Work to complete ▸ Take every line from the data that has the word "agent" in it.

Exercise input ▸
Segment Open
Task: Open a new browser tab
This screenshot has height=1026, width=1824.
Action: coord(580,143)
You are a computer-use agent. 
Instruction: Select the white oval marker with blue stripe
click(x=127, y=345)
Segment Closed
Segment Open
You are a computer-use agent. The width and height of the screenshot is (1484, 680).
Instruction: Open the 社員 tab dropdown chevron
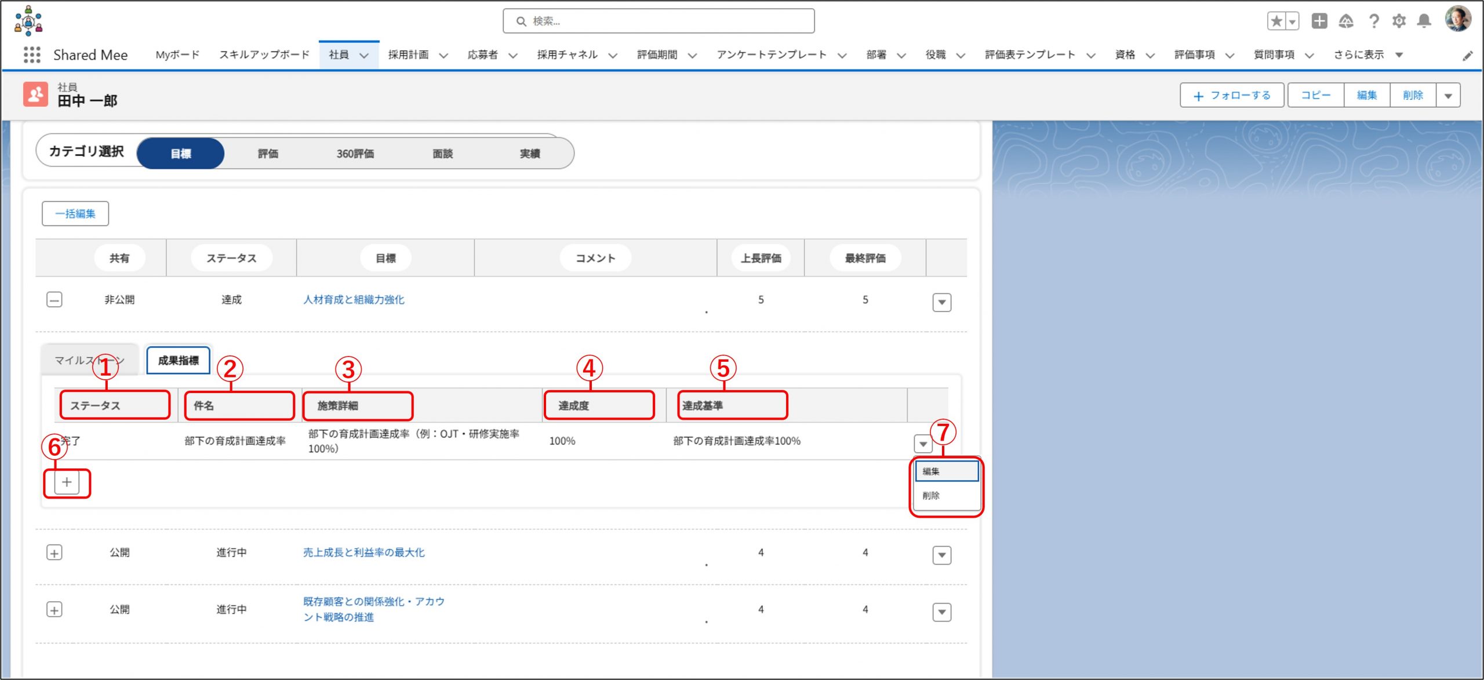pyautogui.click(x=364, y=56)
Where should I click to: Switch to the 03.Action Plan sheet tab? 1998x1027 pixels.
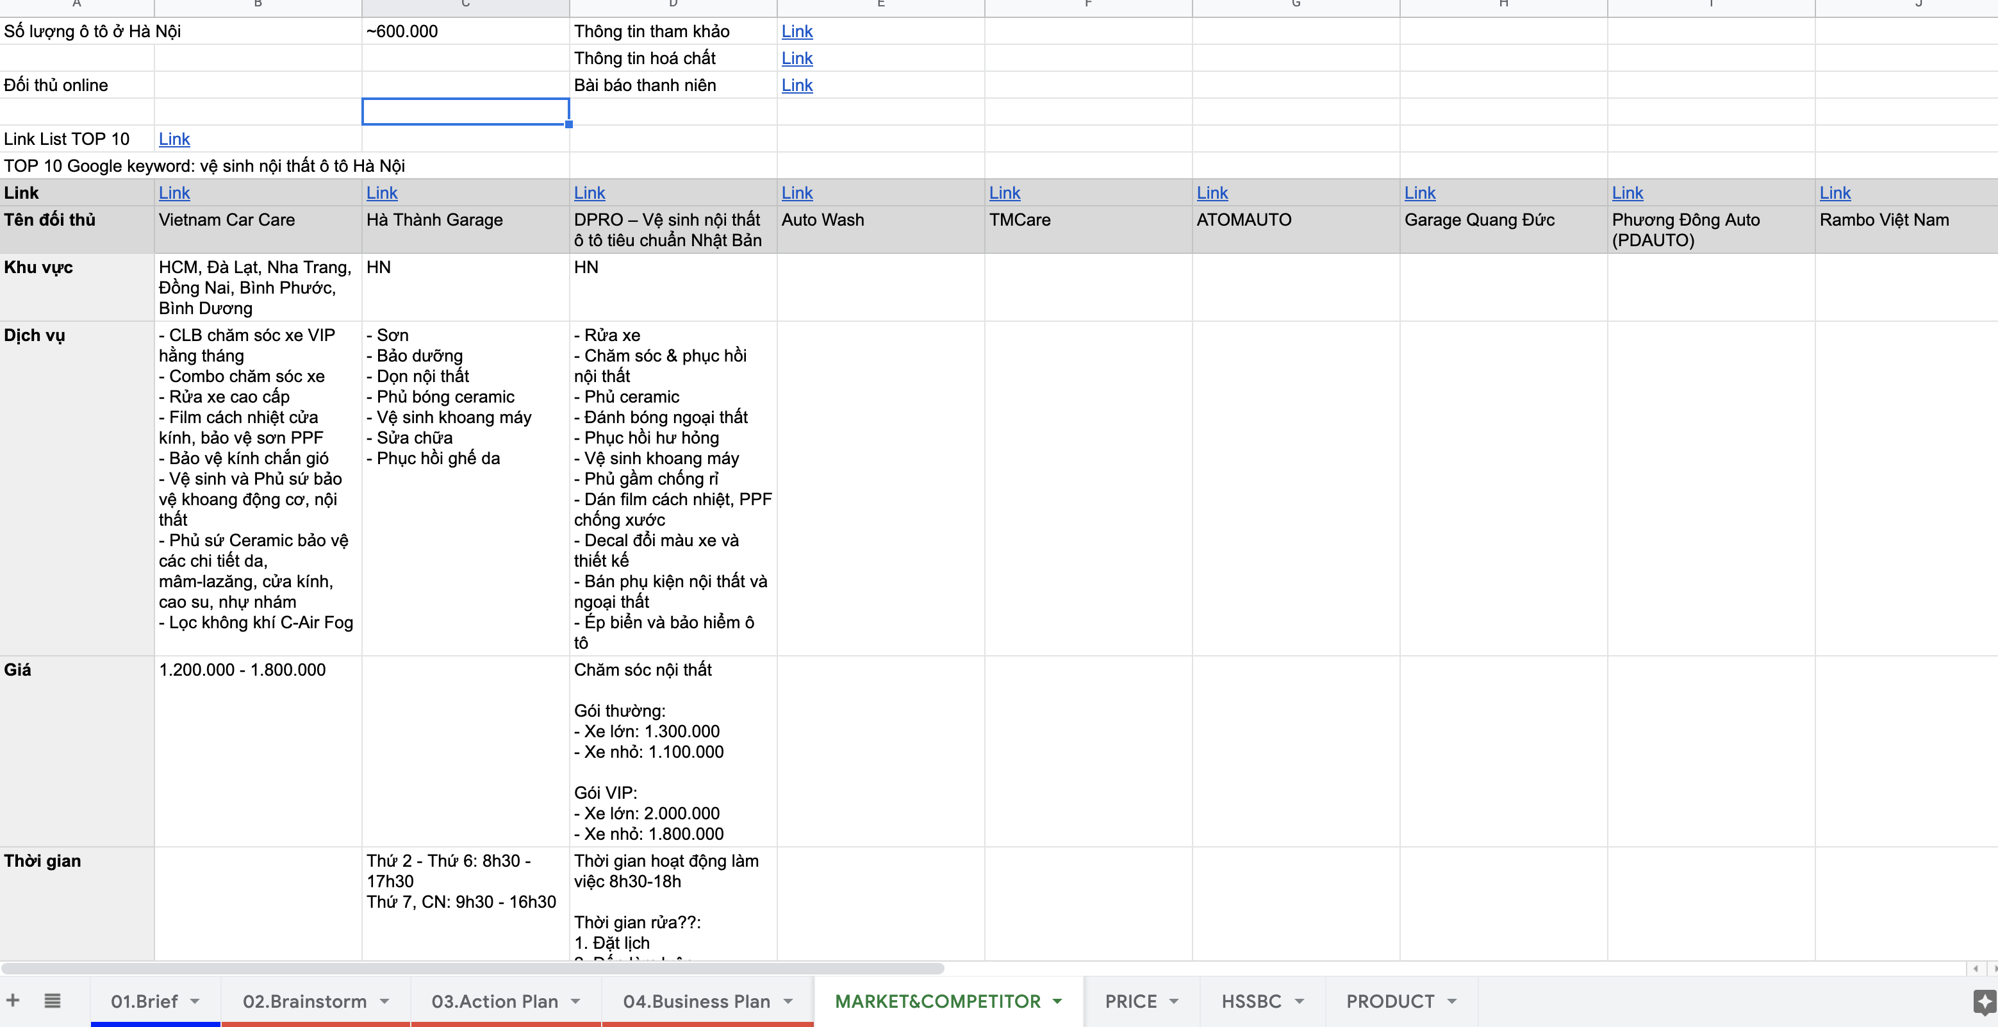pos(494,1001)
Segment Closed
Segment Open
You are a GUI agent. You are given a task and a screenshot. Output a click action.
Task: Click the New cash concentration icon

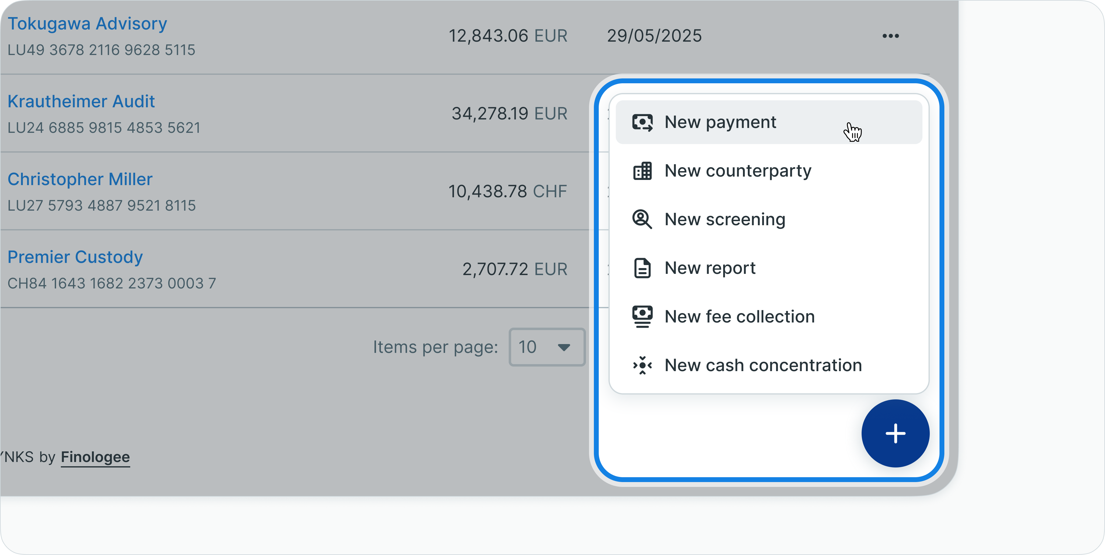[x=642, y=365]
Segment Closed
Answer to this problem ▸
You are a computer-use agent. 
You are a computer-use agent. The width and height of the screenshot is (1484, 680).
You are a GUI agent. You are given a task and a screenshot. Output a click action.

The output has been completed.